* **Texte cité**
|---|

Des locataires d’une maison de chambres du Plateau Mont-Royal craignent d’être évincés par les nouveaux propriétaires, qui ont déjà procédé à des travaux sans permis. Ces derniers disent vouloir conserver la vocation de l’immeuble, malgré des avis contraires signifiés aux locataires.

« Des travaux majeurs seront effectués à cette adresse dans le but de lui redonner sa vocation d’origine, celle d’un seul appartement », peut-on lire dans un avis aux locataires du 4232, avenue Christophe-Colomb affiché à la fin de l’année dernière.

Le 4232 est le rez-de-chaussée d’un immeuble de trois niveaux qui comptait jusqu’à récemment 21 chambres, soit sept par niveau.

« Nous offrons la possibilité aux intéressés de prendre un autre logement dans l’immeuble », indique un autre avis. « Si vous ne choisissez pas de prendre cette offre, il est possible que dans les prochaines semaines ou mois les travaux de structure et/ou de changement de vocation de l’immeuble nous obligent à vous demander de quitter. »

« Je crois qu’elle veut nous mettre à la porte pour faire un condo ou ces choses-là », a soupiré Normand Léveillé, qui vit au 4232 depuis 11 ans. Il a envisagé de déménager au troisième, le 4228, dans une chambre qui lui aurait coûté 140 $ de plus par mois, avant de se raviser. Croit-il pouvoir rester ? « C’est ça que je me demande. »

|---|

* **Données fournies**
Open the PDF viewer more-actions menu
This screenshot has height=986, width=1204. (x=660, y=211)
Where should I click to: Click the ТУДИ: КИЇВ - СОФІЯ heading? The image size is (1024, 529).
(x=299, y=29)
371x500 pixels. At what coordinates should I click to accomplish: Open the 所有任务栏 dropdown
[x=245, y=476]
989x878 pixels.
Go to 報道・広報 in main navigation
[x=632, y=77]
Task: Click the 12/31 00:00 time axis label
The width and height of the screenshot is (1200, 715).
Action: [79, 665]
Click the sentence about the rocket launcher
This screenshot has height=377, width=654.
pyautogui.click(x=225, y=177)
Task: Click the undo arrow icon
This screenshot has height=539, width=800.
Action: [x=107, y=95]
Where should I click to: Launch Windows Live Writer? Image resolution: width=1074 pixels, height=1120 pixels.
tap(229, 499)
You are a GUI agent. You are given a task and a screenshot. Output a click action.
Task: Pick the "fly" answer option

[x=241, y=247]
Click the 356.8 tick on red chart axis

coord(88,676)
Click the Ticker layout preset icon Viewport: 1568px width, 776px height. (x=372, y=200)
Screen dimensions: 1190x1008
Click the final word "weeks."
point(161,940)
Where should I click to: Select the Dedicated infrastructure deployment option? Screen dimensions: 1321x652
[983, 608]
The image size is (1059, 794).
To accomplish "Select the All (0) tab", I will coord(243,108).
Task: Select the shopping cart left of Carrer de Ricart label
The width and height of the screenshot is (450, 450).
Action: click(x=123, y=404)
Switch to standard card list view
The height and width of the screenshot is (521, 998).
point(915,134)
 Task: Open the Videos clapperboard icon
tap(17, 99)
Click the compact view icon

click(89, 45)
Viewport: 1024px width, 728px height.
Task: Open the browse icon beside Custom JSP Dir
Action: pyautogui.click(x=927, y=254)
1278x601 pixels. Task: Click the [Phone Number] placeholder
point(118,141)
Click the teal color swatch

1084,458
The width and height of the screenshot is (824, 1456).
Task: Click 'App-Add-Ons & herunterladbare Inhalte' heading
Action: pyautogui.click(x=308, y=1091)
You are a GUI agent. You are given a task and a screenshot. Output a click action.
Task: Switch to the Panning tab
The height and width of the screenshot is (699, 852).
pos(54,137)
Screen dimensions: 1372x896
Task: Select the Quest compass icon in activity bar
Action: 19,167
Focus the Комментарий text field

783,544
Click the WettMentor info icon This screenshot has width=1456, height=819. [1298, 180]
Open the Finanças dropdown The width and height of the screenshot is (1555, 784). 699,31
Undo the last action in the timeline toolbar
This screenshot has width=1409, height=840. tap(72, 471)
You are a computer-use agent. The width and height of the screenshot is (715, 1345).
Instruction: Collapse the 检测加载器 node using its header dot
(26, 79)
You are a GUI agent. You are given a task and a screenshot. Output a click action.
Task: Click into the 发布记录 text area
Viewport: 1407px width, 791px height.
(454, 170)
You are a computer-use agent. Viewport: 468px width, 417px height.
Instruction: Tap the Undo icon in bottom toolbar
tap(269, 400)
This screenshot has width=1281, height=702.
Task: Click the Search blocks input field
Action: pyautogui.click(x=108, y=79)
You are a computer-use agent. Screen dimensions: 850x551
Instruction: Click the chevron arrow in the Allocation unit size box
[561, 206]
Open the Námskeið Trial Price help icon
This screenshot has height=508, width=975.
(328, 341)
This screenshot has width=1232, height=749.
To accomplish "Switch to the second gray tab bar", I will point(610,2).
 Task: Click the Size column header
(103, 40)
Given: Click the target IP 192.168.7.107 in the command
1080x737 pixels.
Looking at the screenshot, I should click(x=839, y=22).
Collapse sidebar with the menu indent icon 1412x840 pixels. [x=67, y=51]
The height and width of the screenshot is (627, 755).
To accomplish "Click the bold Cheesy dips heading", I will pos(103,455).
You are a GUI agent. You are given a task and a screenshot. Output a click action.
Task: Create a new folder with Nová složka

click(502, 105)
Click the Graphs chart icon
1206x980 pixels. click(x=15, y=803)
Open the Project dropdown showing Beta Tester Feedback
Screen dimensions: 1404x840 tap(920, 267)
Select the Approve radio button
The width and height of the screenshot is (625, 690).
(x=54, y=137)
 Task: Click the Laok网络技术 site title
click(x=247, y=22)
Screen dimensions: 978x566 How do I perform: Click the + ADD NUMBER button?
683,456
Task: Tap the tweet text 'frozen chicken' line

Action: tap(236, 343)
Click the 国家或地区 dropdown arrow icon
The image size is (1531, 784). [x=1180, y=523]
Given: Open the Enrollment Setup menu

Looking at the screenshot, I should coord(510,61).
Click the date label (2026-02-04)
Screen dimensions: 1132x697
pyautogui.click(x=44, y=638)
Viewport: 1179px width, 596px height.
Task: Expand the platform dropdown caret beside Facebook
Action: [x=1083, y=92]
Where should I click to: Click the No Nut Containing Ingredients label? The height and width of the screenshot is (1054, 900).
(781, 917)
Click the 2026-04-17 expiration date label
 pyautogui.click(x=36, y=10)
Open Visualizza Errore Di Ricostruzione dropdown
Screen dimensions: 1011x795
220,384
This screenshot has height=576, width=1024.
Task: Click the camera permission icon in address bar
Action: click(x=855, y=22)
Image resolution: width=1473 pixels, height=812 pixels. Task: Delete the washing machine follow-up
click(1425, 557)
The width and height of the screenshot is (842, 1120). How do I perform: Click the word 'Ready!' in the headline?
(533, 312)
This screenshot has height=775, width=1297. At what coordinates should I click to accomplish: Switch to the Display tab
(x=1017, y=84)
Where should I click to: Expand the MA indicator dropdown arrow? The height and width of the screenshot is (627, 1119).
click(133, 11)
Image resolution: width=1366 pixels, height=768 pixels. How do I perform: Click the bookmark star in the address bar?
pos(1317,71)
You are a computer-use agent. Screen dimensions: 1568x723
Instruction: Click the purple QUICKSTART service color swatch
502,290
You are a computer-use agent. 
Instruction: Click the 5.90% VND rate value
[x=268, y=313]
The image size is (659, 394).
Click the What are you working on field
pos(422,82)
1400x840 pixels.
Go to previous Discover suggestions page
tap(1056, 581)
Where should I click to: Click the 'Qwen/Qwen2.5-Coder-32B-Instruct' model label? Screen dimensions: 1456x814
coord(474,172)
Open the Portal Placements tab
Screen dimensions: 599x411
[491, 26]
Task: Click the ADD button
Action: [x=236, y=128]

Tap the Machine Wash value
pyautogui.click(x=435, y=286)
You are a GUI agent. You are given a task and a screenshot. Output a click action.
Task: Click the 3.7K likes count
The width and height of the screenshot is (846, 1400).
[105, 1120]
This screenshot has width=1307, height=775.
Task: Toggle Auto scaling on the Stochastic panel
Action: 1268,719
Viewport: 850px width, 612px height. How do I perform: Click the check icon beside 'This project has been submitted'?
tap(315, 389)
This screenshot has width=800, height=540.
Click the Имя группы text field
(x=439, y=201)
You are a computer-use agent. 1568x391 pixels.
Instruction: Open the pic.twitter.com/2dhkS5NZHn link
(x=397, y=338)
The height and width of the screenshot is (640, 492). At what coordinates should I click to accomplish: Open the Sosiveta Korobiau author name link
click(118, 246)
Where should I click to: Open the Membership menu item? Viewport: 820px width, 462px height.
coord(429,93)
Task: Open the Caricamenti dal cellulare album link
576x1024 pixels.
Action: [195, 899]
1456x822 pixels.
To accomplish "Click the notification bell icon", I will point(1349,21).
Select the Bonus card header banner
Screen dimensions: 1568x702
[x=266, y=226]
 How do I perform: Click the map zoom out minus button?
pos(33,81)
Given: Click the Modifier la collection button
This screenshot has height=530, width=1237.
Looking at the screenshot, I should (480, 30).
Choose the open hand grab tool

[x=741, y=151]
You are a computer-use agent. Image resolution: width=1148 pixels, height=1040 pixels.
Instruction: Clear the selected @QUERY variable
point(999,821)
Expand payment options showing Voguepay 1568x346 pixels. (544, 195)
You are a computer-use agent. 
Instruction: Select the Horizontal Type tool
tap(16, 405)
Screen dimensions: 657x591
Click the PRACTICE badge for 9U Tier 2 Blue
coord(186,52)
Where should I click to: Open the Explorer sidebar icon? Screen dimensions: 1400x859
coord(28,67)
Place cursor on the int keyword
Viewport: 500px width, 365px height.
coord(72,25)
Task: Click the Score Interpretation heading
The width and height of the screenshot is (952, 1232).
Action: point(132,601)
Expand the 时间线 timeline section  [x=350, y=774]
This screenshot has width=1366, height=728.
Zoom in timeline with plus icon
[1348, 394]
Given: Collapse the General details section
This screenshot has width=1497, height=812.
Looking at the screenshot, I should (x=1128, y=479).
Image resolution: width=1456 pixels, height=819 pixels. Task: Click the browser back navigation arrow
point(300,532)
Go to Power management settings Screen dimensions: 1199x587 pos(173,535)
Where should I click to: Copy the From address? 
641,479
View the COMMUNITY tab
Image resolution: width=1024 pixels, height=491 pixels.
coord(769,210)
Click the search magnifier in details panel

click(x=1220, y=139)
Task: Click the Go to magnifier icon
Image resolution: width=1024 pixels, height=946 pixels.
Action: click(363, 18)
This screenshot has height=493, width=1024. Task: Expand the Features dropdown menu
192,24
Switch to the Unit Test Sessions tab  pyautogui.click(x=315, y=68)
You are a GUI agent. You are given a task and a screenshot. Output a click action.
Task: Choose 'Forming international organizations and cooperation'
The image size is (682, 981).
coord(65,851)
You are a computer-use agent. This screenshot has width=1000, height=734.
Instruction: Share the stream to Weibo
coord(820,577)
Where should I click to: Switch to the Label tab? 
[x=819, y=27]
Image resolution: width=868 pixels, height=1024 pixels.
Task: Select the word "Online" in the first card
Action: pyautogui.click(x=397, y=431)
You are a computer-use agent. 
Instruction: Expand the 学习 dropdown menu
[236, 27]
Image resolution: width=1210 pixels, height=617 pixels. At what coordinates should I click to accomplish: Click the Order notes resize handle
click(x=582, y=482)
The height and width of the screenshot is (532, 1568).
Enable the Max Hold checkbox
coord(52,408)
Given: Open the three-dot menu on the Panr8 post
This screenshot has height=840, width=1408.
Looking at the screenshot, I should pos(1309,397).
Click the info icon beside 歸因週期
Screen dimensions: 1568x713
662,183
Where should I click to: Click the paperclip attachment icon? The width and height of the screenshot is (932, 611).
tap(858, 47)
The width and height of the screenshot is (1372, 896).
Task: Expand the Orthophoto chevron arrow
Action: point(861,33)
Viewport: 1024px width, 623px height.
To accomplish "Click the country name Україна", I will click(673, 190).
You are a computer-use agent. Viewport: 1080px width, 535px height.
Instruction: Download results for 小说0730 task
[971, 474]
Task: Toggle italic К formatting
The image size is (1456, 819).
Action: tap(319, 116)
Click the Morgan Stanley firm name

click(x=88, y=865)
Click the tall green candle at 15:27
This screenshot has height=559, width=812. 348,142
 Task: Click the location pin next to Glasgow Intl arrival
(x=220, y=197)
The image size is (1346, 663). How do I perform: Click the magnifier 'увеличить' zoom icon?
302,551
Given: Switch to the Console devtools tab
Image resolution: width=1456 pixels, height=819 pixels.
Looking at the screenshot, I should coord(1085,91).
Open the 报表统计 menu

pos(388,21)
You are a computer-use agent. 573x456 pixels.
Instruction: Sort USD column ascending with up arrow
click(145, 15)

|---|

* **Consignes**
A - Recopiez le passage de l'article sur la maison de chambres du Plateau Mont-Royal compris entre « Des locataires d’une » et « sept par niveau. », ces deux segments inclus.
B - Donnez la suite de l'article sur les locataires de la maison de chambres du Plateau Mont-Royal.
Le matériel présenté ci-dessus provient d'une autre source que le texte cité.

* **Réponses**
A -
Des locataires d’une maison de chambres du Plateau Mont-Royal craignent d’être évincés par les nouveaux propriétaires, qui ont déjà procédé à des travaux sans permis. Ces derniers disent vouloir conserver la vocation de l’immeuble, malgré des avis contraires signifiés aux locataires.

« Des travaux majeurs seront effectués à cette adresse dans le but de lui redonner sa vocation d’origine, celle d’un seul appartement », peut-on lire dans un avis aux locataires du 4232, avenue Christophe-Colomb affiché à la fin de l’année dernière.

Le 4232 est le rez-de-chaussée d’un immeuble de trois niveaux qui comptait jusqu’à récemment 21 chambres, soit sept par niveau.

B -
PHOTO MARTIN TREMBLAY, LA PRESSE

Normand Léveillé loue une chambre depuis 11 ans dans l’immeuble de la rue Christophe-Colomb, à Montréal.

« Elle », c’est Ariane Cordeau, qui a acheté l’immeuble avec son conjoint, Frédéric Allali, l’automne dernier. Il était alors affiché au prix de 1 975 000 $.

« Ce que j’avais compris, c’est que le premier étage devait devenir un appartement, le monde qui était là, ils déménageaient », a déclaré Alain Isabelle, un locataire du deuxième, le 4230, qui vivait dans la rue avant de trouver ce logement. « On s’est fait dire que si on est fumeur, on allait se faire mettre dehors, il y en a qui se sont fait dire de nettoyer leur place, sinon ils allaient se faire mettre dehors. Disons qu’il y a eu un peu de pression. »

Or, les maisons de chambres sont maintenant protégées dans le Plateau, comme dans d’autres arrondissements, où elles se font de plus en plus rares.

« Pas de rénovictions »

En réaction aux avis, un autre locataire de longue date du 4232, Wojtek Donimirski, a consulté le Comité logement du Plateau Mont-Royal et fait circuler dans le quartier une pétition « contre la transformation de l’immeuble ».

« Ça nous apparaît évident qu’ils ont acheté ça sans avoir l’intention de conserver une maison de chambres. Ce ne sera pas assez rentable pour eux », a déclaré Vicky Langevin, une organisatrice communautaire du Comité logement du Plateau.

Mais les nouveaux propriétaires soutiennent maintenant ne pas vouloir changer la vocation de l’immeuble, malgré les avis qu’ils ont signés. « On ne veut justement pas faire de rénovictions. Faire des rénovictions, ça ferait qu’on va faire moins d’argent, alors que nous, on a acheté ça justement parce qu’il y a 20 logements », a assuré M. Allali.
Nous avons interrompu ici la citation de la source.